ANNA IVANOVNA:
By: Herman Rosenthal
Empress of Russia; born Feb. 8, 1693; crowned 1730; died Oct. 28, 1740. After the death of Peter the Great (Feb. 8, 1725) a reactionary policy was inaugurated by his immediate successors, who were influenced by the Greek Orthodox clergy. This policy induced Catherine I. to expel the Jews from the Ukraine and from some other parts of the empire, with the order "not to admit them in the future into Russia under any circumstances, and carefully to watch everywhere to this end" (Ukase of May 7, 1727, Complete Russian Code, vii., No. 5063). Peter II. (1727-30), in response to a petition of the Zaporogian Hetman Apostol, permitted the Jews to attend the fairs of Little Russia, provided they carried on a wholesale trade only (Ukase of Sept. 2, 1728, Complete Russian Code, viii., No. 5324).
The German element at the court of Anna Ivanovna, represented by Ostermann and Biron, followed a broader, more practical policy in regard to the Jews, whom they considered to be a useful factor in the development of Russian commerce; not looking upon them with the eyes of the narrow-minded, uneducated Russian clergy, who feared them as enemies of the Church. Anna Ivanovna, therefore, "in consideration that in many military settlements the number of merchants is very scanty, and commerce and industry very little developed," allowed the Jews ("for the benefit of the inhabitants") to carry on trade at fairs in retail (ibid. v.-ix.

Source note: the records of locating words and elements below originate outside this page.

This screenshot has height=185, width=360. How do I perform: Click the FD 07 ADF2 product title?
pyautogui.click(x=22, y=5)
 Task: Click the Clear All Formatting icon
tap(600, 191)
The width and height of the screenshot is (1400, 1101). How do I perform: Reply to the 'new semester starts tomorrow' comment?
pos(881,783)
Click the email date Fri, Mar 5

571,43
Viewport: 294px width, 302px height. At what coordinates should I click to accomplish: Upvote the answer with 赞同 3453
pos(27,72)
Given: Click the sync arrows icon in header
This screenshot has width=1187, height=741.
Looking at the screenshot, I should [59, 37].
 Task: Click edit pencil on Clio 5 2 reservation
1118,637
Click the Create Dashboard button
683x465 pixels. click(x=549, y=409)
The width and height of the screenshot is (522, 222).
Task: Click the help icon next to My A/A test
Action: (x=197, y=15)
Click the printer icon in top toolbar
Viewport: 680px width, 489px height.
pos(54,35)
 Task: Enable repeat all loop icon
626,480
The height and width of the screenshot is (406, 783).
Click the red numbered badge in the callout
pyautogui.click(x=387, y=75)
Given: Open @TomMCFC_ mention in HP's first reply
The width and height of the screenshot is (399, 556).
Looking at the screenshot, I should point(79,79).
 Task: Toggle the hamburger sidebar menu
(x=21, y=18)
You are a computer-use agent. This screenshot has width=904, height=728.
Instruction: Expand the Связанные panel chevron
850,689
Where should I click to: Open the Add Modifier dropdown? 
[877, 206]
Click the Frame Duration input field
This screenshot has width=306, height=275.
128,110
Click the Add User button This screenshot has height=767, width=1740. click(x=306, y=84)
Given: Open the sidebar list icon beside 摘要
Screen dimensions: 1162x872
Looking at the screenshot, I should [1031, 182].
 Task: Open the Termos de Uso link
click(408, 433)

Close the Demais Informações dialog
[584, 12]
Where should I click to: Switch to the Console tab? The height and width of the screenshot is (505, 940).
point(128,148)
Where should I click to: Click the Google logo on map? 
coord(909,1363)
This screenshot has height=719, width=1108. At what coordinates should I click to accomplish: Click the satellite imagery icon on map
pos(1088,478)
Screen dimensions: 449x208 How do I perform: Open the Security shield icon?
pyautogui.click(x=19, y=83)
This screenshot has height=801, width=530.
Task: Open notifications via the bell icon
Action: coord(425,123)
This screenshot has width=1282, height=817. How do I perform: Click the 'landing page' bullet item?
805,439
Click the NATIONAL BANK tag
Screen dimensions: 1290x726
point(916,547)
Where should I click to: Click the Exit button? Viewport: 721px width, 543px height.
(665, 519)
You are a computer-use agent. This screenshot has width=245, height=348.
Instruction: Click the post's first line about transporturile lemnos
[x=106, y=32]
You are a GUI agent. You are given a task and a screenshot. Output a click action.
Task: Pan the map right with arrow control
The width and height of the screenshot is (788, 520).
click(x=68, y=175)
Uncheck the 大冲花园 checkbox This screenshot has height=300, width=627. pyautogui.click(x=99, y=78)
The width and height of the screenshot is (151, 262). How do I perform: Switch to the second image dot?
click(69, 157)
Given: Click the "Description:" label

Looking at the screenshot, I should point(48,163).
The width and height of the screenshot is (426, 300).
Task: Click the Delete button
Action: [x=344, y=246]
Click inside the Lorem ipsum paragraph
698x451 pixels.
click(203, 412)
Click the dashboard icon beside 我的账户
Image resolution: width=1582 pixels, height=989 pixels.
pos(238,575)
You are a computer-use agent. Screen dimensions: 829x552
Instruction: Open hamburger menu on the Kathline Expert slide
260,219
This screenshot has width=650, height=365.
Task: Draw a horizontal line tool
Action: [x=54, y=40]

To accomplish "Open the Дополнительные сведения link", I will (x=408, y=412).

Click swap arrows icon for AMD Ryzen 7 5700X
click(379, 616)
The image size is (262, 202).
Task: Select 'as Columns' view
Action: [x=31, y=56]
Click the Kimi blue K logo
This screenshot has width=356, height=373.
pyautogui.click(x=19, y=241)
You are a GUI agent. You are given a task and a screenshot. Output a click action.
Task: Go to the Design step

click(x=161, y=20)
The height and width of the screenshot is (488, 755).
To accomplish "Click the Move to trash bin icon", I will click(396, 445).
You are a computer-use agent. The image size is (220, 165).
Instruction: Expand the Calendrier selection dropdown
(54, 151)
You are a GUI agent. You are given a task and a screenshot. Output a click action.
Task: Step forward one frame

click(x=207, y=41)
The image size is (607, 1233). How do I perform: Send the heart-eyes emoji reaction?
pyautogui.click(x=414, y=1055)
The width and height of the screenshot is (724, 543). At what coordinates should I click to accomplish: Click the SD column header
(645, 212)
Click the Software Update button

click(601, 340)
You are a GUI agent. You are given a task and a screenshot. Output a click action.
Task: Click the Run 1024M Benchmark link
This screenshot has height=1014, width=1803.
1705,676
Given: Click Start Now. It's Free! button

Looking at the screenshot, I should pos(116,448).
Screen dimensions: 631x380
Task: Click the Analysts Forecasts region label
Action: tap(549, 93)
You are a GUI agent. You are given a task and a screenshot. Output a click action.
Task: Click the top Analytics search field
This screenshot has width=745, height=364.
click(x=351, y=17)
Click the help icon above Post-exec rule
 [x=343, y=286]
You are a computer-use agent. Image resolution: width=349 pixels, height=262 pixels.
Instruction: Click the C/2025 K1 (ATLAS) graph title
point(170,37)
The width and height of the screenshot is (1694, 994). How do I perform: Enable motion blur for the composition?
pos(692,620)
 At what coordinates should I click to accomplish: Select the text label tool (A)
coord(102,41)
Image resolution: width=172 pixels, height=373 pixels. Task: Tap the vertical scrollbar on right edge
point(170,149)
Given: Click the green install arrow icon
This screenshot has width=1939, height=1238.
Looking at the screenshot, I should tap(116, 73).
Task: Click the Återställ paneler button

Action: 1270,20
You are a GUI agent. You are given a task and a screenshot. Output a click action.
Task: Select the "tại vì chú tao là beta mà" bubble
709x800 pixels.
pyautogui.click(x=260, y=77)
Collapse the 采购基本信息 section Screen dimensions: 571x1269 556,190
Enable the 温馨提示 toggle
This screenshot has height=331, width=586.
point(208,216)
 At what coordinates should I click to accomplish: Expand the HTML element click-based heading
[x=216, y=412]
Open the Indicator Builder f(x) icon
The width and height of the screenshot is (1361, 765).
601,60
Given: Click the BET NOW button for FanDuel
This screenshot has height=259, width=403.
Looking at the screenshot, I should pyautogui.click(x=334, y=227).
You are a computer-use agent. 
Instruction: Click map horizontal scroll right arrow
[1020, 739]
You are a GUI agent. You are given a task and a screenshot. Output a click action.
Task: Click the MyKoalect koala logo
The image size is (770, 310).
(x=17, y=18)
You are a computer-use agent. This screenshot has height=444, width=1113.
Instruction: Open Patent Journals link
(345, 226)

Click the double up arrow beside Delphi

Nos. 6610, 6614). By an edict of July 14, 1738, the Jew Baruch Leibov and the captain of the navy Voznitzyn were sentenced to be burned; the former for the conversion of the latter to the Jewish faith; and the captain, for apostasy. It was probablyowing to this incident that Anna Ivanovna issued, on Aug. 29, 1739, a ukase forbidding Jews to own or to rent in Little Russia inns or any other property (ibid. v.-x. No. 7869). A previous edict, of July 22, had expelled all the Jews from Little Russia.
- Levanda, Polny Khronologhicheski Sbornik Zakonov, etc., 1874, pp. 7-14;
- N. Kostomarov, Russkaya Istoriya, etc., 2d ed., 1893, ii. 142 et seq.;
- Solovyev, Istoriya Rossia, iv. passim and v. 519 et seq.